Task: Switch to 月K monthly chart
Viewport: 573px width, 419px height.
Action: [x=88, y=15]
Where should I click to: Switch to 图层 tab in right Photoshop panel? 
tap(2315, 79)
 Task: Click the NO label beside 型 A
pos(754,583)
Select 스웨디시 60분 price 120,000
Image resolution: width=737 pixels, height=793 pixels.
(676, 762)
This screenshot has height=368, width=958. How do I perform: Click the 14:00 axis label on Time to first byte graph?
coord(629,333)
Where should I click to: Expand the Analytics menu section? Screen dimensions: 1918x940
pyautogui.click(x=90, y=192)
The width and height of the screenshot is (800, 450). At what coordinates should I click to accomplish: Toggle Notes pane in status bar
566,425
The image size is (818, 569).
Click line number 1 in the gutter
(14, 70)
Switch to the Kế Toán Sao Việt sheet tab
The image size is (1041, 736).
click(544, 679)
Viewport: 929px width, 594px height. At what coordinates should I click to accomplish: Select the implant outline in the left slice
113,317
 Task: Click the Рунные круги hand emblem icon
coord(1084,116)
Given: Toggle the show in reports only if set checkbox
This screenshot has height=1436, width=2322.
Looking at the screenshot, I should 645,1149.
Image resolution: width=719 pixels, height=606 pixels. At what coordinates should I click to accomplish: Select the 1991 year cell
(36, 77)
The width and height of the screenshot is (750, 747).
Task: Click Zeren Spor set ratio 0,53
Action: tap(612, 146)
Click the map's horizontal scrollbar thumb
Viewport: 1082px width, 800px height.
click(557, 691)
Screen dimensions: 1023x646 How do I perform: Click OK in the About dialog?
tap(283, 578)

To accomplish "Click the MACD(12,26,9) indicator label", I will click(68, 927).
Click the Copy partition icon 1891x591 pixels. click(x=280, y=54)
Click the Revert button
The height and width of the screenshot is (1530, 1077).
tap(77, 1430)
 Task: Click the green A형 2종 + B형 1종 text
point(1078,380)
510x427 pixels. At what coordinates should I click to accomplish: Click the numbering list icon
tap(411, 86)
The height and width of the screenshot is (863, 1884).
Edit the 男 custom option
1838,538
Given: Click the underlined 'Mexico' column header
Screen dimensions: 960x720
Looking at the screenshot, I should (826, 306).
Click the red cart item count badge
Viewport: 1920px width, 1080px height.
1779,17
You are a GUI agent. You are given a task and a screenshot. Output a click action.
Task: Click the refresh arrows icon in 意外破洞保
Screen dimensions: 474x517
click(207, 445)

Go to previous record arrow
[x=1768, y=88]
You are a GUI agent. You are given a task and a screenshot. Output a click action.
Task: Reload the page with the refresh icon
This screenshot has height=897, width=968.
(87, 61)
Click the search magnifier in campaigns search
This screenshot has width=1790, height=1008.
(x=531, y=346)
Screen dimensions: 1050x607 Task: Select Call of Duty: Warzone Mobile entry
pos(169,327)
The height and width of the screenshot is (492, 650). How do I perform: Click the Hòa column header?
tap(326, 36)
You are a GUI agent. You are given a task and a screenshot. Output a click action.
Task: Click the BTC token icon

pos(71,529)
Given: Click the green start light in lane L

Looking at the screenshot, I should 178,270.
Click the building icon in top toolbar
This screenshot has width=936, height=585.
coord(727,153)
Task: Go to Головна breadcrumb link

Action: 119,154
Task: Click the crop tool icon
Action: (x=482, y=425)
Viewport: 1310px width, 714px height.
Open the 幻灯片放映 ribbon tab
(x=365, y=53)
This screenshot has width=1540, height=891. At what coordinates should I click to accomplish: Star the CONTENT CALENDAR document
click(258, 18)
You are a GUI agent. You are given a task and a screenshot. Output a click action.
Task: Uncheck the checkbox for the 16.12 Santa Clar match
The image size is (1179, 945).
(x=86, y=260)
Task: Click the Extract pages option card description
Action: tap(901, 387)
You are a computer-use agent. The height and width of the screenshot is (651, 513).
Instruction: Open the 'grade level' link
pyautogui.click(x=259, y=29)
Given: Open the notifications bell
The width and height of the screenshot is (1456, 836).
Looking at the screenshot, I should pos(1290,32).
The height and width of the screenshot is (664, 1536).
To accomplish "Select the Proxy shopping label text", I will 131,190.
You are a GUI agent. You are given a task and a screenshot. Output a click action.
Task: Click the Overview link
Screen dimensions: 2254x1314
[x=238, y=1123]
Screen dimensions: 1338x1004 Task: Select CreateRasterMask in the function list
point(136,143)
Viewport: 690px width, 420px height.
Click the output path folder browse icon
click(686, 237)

**WHAT THIS TASK INVOLVES**
After the last line, print all the entries once again, unchanged.

**TASK RESPONSE**
Task: Switch to 月K monthly chart
Viewport: 573px width, 419px height.
Action: [x=88, y=15]
Where should I click to: Switch to 图层 tab in right Photoshop panel? 
tap(2315, 79)
 Task: Click the NO label beside 型 A
pos(754,583)
Select 스웨디시 60분 price 120,000
Image resolution: width=737 pixels, height=793 pixels.
(676, 762)
This screenshot has height=368, width=958. How do I perform: Click the 14:00 axis label on Time to first byte graph?
coord(629,333)
Where should I click to: Expand the Analytics menu section? Screen dimensions: 1918x940
pyautogui.click(x=90, y=192)
The width and height of the screenshot is (800, 450). At what coordinates should I click to accomplish: Toggle Notes pane in status bar
566,425
The image size is (818, 569).
Click line number 1 in the gutter
(14, 70)
Switch to the Kế Toán Sao Việt sheet tab
The image size is (1041, 736).
click(544, 679)
Viewport: 929px width, 594px height. At what coordinates should I click to accomplish: Select the implant outline in the left slice
113,317
 Task: Click the Рунные круги hand emblem icon
coord(1084,116)
Given: Toggle the show in reports only if set checkbox
This screenshot has height=1436, width=2322.
Looking at the screenshot, I should 645,1149.
Image resolution: width=719 pixels, height=606 pixels. At what coordinates should I click to accomplish: Select the 1991 year cell
(36, 77)
The width and height of the screenshot is (750, 747).
Task: Click Zeren Spor set ratio 0,53
Action: tap(612, 146)
Click the map's horizontal scrollbar thumb
Viewport: 1082px width, 800px height.
click(557, 691)
Screen dimensions: 1023x646 How do I perform: Click OK in the About dialog?
tap(283, 578)

To accomplish "Click the MACD(12,26,9) indicator label", I will click(68, 927).
Click the Copy partition icon 1891x591 pixels. click(x=280, y=54)
Click the Revert button
The height and width of the screenshot is (1530, 1077).
tap(77, 1430)
 Task: Click the green A형 2종 + B형 1종 text
point(1078,380)
510x427 pixels. At what coordinates should I click to accomplish: Click the numbering list icon
tap(411, 86)
The height and width of the screenshot is (863, 1884).
Edit the 男 custom option
1838,538
Given: Click the underlined 'Mexico' column header
Screen dimensions: 960x720
Looking at the screenshot, I should (826, 306).
Click the red cart item count badge
Viewport: 1920px width, 1080px height.
1779,17
You are a GUI agent. You are given a task and a screenshot. Output a click action.
Task: Click the refresh arrows icon in 意外破洞保
Screen dimensions: 474x517
click(207, 445)

Go to previous record arrow
[x=1768, y=88]
You are a GUI agent. You are given a task and a screenshot. Output a click action.
Task: Reload the page with the refresh icon
This screenshot has height=897, width=968.
(87, 61)
Click the search magnifier in campaigns search
This screenshot has width=1790, height=1008.
(x=531, y=346)
Screen dimensions: 1050x607 Task: Select Call of Duty: Warzone Mobile entry
pos(169,327)
The height and width of the screenshot is (492, 650). How do I perform: Click the Hòa column header?
tap(326, 36)
You are a GUI agent. You are given a task and a screenshot. Output a click action.
Task: Click the BTC token icon

pos(71,529)
Given: Click the green start light in lane L

Looking at the screenshot, I should 178,270.
Click the building icon in top toolbar
This screenshot has width=936, height=585.
coord(727,153)
Task: Go to Головна breadcrumb link

Action: 119,154
Task: Click the crop tool icon
Action: (x=482, y=425)
Viewport: 1310px width, 714px height.
Open the 幻灯片放映 ribbon tab
(x=365, y=53)
This screenshot has width=1540, height=891. At what coordinates should I click to accomplish: Star the CONTENT CALENDAR document
click(258, 18)
You are a GUI agent. You are given a task and a screenshot. Output a click action.
Task: Uncheck the checkbox for the 16.12 Santa Clar match
The image size is (1179, 945).
(x=86, y=260)
Task: Click the Extract pages option card description
Action: tap(901, 387)
You are a computer-use agent. The height and width of the screenshot is (651, 513).
Instruction: Open the 'grade level' link
pyautogui.click(x=259, y=29)
Given: Open the notifications bell
The width and height of the screenshot is (1456, 836).
Looking at the screenshot, I should pos(1290,32).
The height and width of the screenshot is (664, 1536).
To accomplish "Select the Proxy shopping label text", I will 131,190.
You are a GUI agent. You are given a task and a screenshot. Output a click action.
Task: Click the Overview link
Screen dimensions: 2254x1314
[x=238, y=1123]
Screen dimensions: 1338x1004 Task: Select CreateRasterMask in the function list
point(136,143)
Viewport: 690px width, 420px height.
Click the output path folder browse icon
click(686, 237)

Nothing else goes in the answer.